(Exercise instructions):
Report every line below that has the string "agent" in it.

[Dataset items]
* * *

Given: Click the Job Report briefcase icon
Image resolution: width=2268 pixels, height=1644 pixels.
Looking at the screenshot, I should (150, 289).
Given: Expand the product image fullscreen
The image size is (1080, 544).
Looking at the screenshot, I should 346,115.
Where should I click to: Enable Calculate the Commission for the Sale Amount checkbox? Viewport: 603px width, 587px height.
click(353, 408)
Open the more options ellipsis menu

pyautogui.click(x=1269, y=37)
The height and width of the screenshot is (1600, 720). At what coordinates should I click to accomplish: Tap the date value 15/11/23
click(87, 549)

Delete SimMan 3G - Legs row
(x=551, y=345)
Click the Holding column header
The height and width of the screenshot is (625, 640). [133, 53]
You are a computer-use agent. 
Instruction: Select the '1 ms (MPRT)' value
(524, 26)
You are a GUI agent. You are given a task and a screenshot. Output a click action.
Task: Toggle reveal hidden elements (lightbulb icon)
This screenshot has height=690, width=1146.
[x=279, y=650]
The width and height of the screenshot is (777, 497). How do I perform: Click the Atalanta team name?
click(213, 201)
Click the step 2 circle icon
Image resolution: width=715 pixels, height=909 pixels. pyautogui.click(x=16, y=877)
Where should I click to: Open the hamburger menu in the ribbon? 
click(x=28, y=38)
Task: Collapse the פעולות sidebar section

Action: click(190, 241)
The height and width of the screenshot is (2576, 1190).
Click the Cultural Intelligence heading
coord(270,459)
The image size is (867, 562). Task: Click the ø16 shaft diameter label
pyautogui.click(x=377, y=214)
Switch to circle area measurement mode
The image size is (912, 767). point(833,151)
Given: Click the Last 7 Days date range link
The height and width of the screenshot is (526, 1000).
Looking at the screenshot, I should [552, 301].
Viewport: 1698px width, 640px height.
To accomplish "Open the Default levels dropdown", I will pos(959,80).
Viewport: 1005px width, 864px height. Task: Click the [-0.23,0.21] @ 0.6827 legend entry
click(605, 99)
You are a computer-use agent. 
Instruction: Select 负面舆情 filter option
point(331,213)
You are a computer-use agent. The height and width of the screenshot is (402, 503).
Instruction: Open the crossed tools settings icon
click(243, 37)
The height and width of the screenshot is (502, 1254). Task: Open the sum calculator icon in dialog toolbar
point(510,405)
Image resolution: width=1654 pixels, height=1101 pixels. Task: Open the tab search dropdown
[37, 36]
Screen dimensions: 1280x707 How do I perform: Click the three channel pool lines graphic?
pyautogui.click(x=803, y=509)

* * *

(Exercise result):
You are a computer-use agent. 
You are a GUI agent. You are given a task and a screenshot. Output a click action.
You are a computer-use agent. 
You are a computer-use agent. The height and width of the screenshot is (402, 503).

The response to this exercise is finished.